O Sindicato dos Oficiais de Justiça Avaliadores do Estado de Mato Grosso (Sindojus/MT) esclarece à categoria, que foi decidido em reunião extraordinária, realizada em 3 de junho deste ano, com o presidente do Tribunal de Justiça, desembargador Orlando Perri, (conforme ata final da matéria), que se fosse necessário, abririam mão dos 30% da periculosidade, em contrapartida o Tribunal implantaria o nível superior aos oficiais de justiça.

Na oportunidade, o desembargador reafirmou que reconhece apenas o Sindojus-MT como representante legal dos oficiais de justiça, tendo ele (Perri) ratificado a decisão do Tribunal quanto ao reconhecimento do Sindojus como entidade sindical representativa da categoria.

Ainda na oportunidade, o presidente reiterou o compromisso em promover estudos de viabilidade jurídica e econômica para implantação do nível superior, embora não tenha prometido, disse que é sensível a causa dos oficiais de justiça e melhor resultado das atividades jurisdicionais. A preocupação do desembargador diz respeito apenas ao impacto financeiro, destacou uma equipe para realizar os estudos.
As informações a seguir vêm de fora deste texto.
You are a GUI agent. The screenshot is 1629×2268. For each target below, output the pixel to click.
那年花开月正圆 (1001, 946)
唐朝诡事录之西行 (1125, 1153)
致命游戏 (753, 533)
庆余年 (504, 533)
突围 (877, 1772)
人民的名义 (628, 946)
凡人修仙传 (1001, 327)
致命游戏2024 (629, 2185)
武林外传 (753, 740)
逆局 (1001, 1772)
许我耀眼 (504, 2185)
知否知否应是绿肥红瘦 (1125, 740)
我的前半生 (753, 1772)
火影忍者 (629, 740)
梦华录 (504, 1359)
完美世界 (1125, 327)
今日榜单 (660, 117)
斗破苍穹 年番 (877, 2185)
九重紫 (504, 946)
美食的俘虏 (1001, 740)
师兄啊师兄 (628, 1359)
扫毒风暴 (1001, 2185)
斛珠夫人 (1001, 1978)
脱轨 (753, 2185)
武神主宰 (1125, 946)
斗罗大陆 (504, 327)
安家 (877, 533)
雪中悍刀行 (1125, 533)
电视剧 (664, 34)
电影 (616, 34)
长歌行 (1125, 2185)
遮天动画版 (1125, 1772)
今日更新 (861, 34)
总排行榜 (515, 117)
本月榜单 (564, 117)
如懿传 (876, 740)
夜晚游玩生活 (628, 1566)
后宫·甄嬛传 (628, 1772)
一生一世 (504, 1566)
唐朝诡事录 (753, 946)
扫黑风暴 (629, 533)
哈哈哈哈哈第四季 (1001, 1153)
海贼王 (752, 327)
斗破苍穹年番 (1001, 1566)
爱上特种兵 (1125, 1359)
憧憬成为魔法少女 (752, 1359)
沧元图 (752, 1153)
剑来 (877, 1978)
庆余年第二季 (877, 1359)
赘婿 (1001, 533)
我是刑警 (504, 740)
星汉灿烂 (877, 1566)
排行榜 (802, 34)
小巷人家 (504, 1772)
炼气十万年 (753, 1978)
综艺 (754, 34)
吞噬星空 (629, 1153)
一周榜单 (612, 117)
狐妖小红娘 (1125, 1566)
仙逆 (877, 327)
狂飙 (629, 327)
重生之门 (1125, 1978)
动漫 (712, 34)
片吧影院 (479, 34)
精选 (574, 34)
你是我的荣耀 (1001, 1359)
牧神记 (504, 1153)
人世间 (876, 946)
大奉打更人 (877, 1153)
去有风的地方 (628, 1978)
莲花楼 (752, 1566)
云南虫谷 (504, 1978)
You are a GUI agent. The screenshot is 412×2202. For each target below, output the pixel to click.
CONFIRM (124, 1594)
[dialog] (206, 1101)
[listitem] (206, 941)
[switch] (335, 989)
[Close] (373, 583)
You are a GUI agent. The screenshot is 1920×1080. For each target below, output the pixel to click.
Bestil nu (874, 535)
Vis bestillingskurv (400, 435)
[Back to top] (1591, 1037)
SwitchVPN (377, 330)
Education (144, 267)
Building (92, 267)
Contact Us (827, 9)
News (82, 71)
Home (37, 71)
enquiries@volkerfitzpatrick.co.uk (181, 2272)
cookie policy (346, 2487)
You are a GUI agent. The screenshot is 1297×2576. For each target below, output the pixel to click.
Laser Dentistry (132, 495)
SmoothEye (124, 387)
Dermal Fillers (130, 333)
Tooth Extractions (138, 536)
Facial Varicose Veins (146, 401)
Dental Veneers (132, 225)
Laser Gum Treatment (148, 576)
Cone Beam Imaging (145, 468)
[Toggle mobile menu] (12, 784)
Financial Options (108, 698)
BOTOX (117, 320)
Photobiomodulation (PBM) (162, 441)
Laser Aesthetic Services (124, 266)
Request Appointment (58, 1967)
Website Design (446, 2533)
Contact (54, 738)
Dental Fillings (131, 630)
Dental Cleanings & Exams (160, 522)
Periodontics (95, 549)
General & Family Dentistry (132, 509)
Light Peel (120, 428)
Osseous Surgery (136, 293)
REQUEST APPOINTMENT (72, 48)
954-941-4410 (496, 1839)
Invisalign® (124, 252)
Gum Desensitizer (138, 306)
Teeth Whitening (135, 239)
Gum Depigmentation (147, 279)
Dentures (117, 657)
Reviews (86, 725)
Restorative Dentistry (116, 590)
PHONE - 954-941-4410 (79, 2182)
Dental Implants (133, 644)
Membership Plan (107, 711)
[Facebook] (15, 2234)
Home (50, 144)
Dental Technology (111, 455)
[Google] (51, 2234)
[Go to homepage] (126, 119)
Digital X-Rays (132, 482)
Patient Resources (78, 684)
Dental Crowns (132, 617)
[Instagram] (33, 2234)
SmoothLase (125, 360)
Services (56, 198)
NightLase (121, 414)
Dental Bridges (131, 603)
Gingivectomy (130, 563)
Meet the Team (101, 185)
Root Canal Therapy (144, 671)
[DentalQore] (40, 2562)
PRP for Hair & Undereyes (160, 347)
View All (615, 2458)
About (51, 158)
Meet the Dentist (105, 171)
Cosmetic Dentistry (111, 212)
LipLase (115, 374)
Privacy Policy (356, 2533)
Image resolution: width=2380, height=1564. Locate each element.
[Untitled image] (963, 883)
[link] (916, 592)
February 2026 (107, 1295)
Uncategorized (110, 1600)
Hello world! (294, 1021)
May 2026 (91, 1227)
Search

Orlando Perri questionou os oficiais de justiça presentes, se preferiam ficar com as verbas indenizatórias como periculosidade, Vipae e vale alimentação, que se perdem quando se aposentam, ou se preferiam que os subsídios fossem incorporados ao salário. Os oficiais aprovaram que os subsídios devem ser incorporados ao salário para ter o benefício na aposentadoria.

Por conta da aprovação da categoria em abrir mão de benefícios temporários, em prol de assegurar os benefícios na aposentadoria, o Sindojus/MT apresentou alternativa ao presidente do TJ/MT a fim de minimizar o impacto financeiro e acelerar a implantação de nível superior.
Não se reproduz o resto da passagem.